I remember reading/hearing "Children with Down syndrome have short attention spans." This is obviously not true with Kamryn. This girl will sit through a movie, at the table coloring, reading a book and church. She has shattered that stereo type. Kamryn has an attention span. Sometimes, it's even longer than mine.
"Picable Me, Picable Me" Two words. She is using two words. THREE WORDS HERE WE COME! The other day while heading out to the car Kamryn looked at me and said, "Me, (tapping her chest with her hands) Mamas house?" This translates to, "Me, Grandmas house?" I almost feel over! THREE WORDS! Not only that, but out of the blue she told me exactly where she wanted to go.

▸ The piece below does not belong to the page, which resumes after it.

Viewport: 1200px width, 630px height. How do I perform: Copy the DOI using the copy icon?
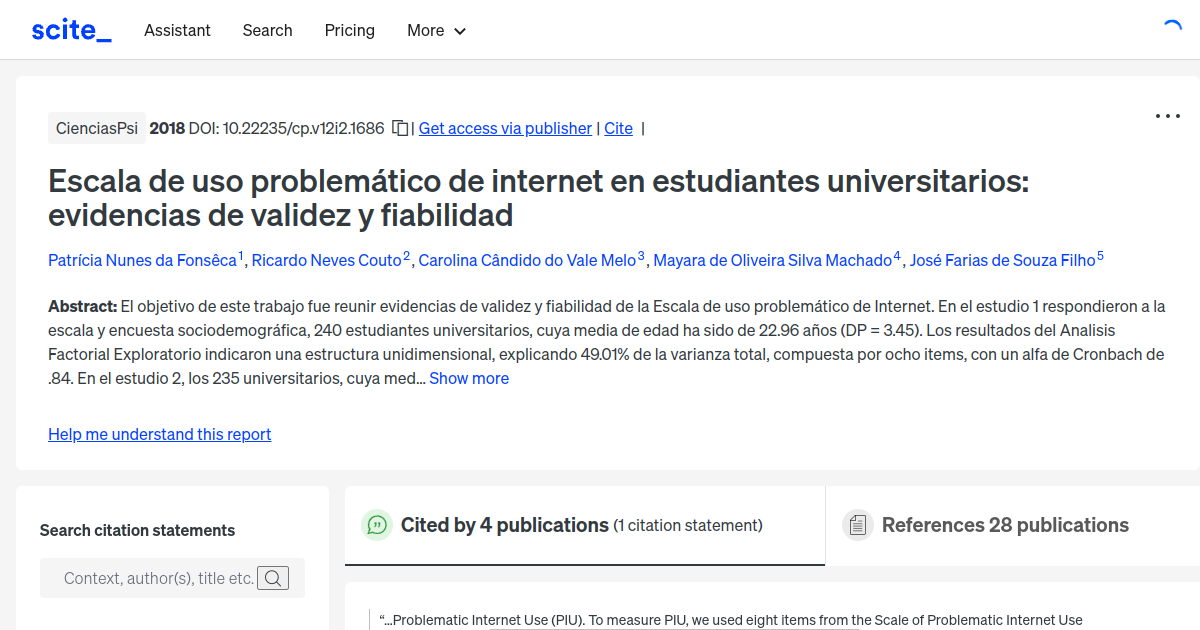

This is a classic example of how something so small and insignificant, has so much more meaning for me. My older girls development happened so quickly and I wasn't "worried" or "concerned" about them reaching any milestones, I had no reason to be. With Kamryn, I find myself overly excited about each step in her development. There have been moments I felt like racing up one of the mountains that surround our city and shouting out her accomplishments to the world. Because sadly, there was a time I thought maybe she wouldn't reach them. Recently I have noticed I no longer have the urge to shout. I know she is amazing, wonderful and perfect.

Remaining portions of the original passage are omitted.